Date:    Fri, 30 Apr 1999 08:53:13 EDT
From:    Frank Biasi 
Subject: Re: Jenk's Optimization for Natural Breaks Classification

Comments By: Frank Biasi@Stewardship@TNCERO
Originally To: SMTP@TNCHQ04@Servers[]
Originally From: "Weber, Theodore" 
Original Date:  3/23/1999  12:53 PM
Comments:

I am forwarding a summary on this subject that Ted Weber compiled and posted
on the CONSGIS list.

Frank Biasi
The Nature Conservancy

-------------------------[Original Message]--------------------------

Pete August and Jim Lucht both recommended "Thematic Cartography and
Visualization"  by Terry Slocum, Prentice Hall
1999. Pete August kindly faxed me a copy of the relevant pages, which I have
summarized below. Slocum mentioned two algorithms for determining optimal
classes developed by Jenks and others: the Jenks-Caspall algorithm, and the
Fisher-Jenks algorithm.

The Jenks-Caspall algorithm is an empirical approach based on minimizing the
sum of absolute deviations about class means. It begins with an arbitrary
set of classes, calculates a total error, and attempts to reduce this error
by moving observations between adjacent classes.
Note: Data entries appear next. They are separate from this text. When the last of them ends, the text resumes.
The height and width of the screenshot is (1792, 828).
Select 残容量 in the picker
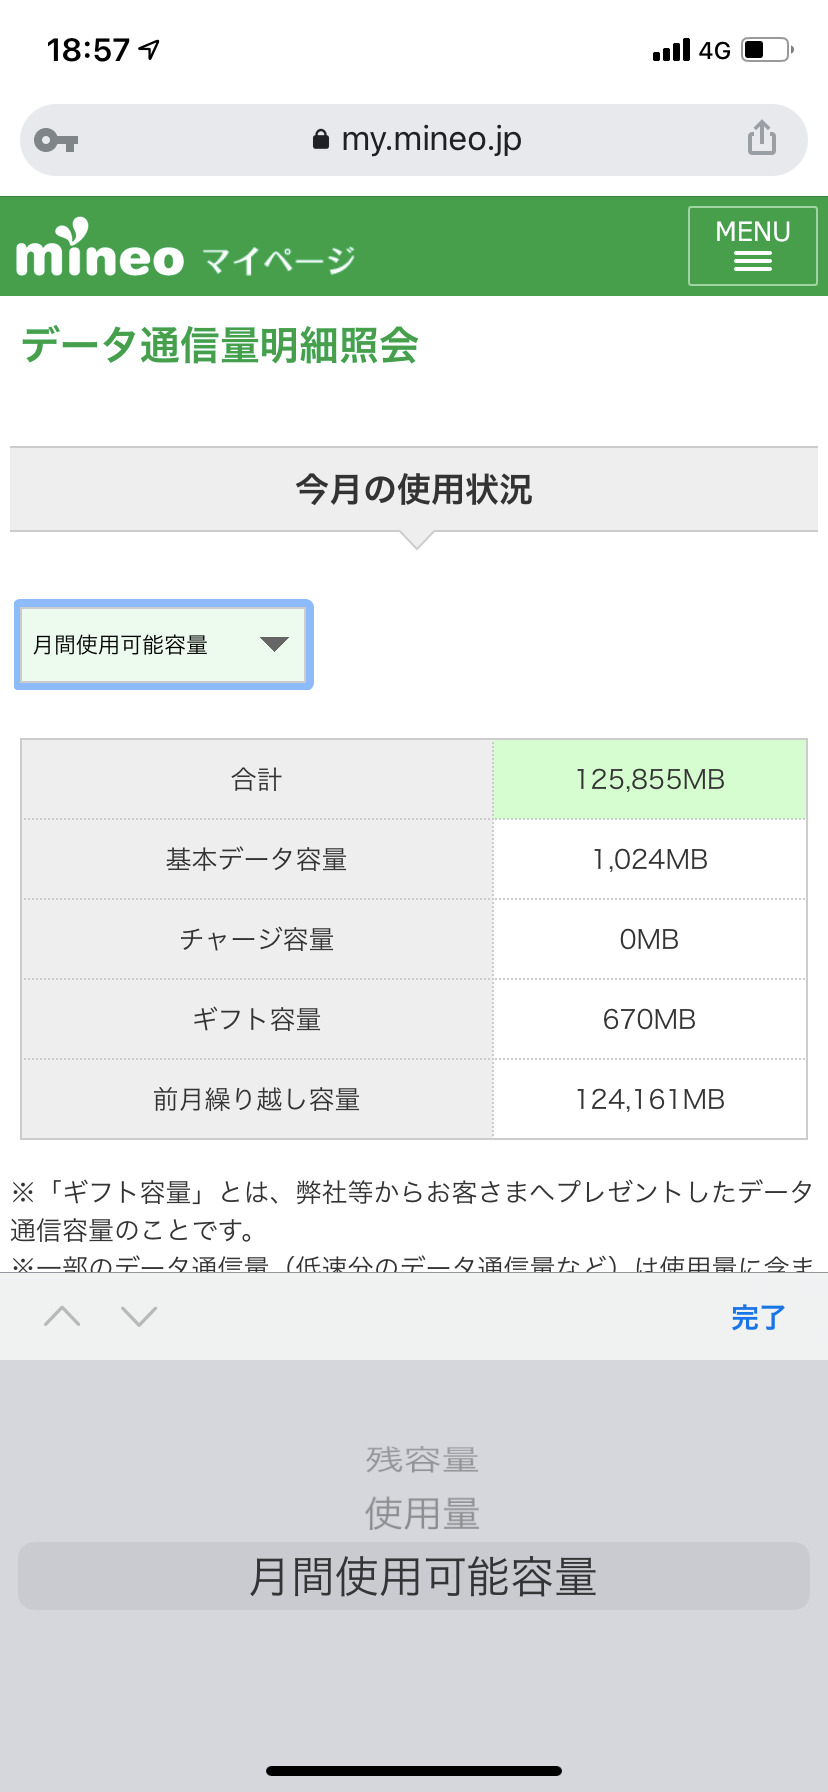click(422, 1460)
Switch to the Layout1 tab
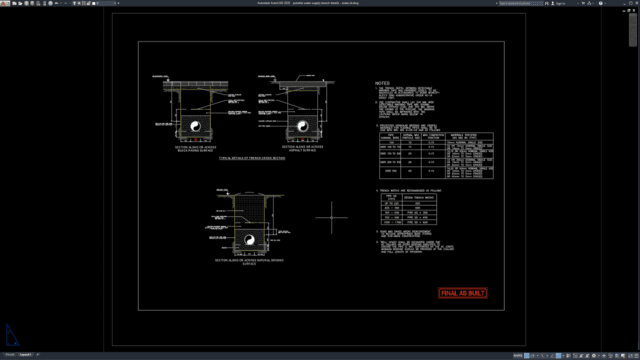640x360 pixels. [x=25, y=355]
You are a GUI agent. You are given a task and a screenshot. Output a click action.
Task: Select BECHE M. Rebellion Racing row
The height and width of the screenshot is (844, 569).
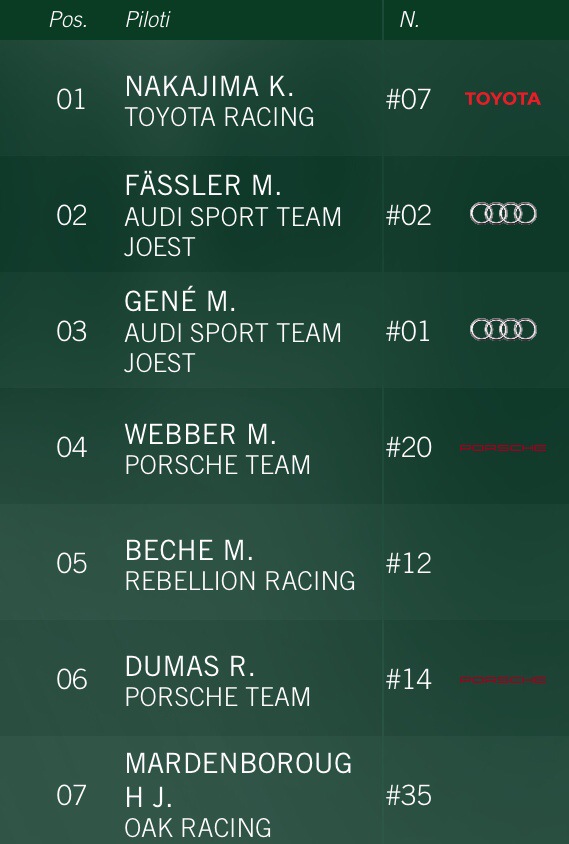click(284, 562)
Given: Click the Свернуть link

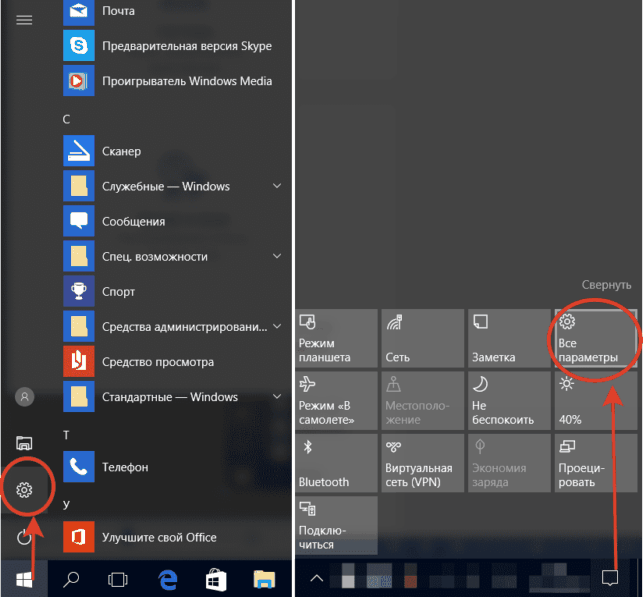Looking at the screenshot, I should pos(606,285).
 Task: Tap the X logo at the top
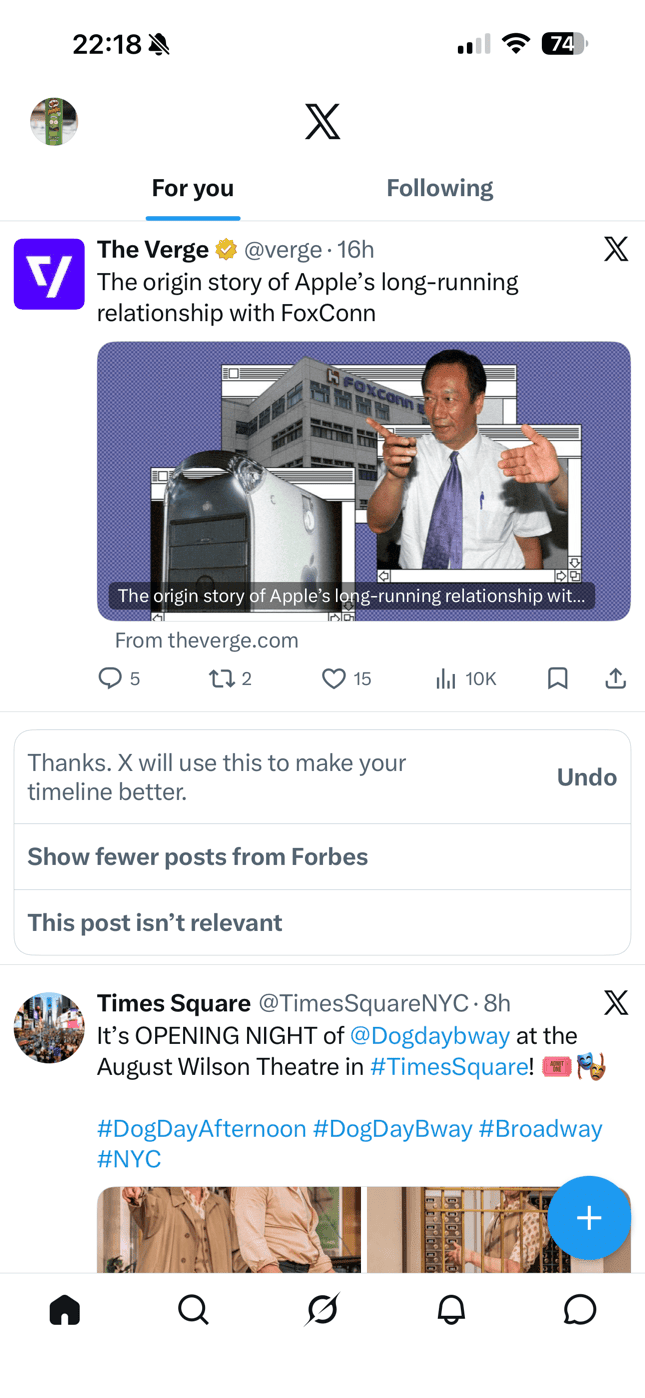coord(322,121)
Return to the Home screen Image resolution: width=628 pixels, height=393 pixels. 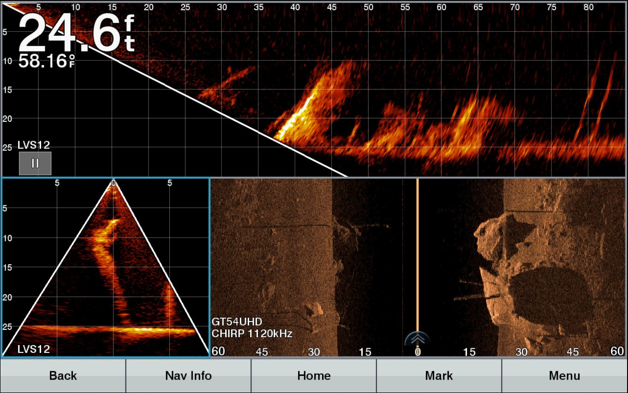(x=314, y=376)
The Fisher-Jenks algorithm, in contrast, uses a formula "that guarantees an
optimal solution" (Slocum, 1999). Although Fisher developed the method,
Jenks introduced the idea to cartographers, and is the one who is credited
for "Jenks's optimal method." Fisher's contribution was that any optimal
partition is the sum of optimal partitions of subsets of the data. The
optimal partition for each subset is the one with the smallest total error
(the sum of absolute deviations about the class median, or alternatively,
the sum of squared deviations about the class mean). Thus, not every
possible solution needs to be explicitly calculated; the data is divided
into subsets. A matrix (i, j) is created of the sums of absolute deviations
about the median for each ith through jth observation. This is used to
calculate the error of a particular partition, and errors for subsets are
added to derive the total error. Like the Jenks-Caspall algorithm, the
partitioning with the lowest total error is the optimal partition.

The optimal method (called "natural breaks" in ArcView) is the "best" choice
for grouping similar values together. It can also be used to determine the
appropriate number of classes. The goodness of absolute deviation or
variance fit can be calculated for different numbers of classes. Where the
curve flattens, or when the accuracy exceeds a desired threshold (say, 80%),
this may be the appropriate number of classes to use. An Avenue script to do
this would be welcome.

For further details, refer to Slocum, 1999.


original message:

> I occasionally use the "natural breaks" method of classifying themes in
> ArcView, which uses a statistical formula called Jenk's optimization.
> However, I cannot find any material describing this method. Can anyone
> point
> me to references describing Jenk's optimization, and how it compares to
> other clustering algorithms? Mail me directly, and I will summarize.
>
> Thanks,
> Ted Weber
> Maryland Dept. of Natural Resources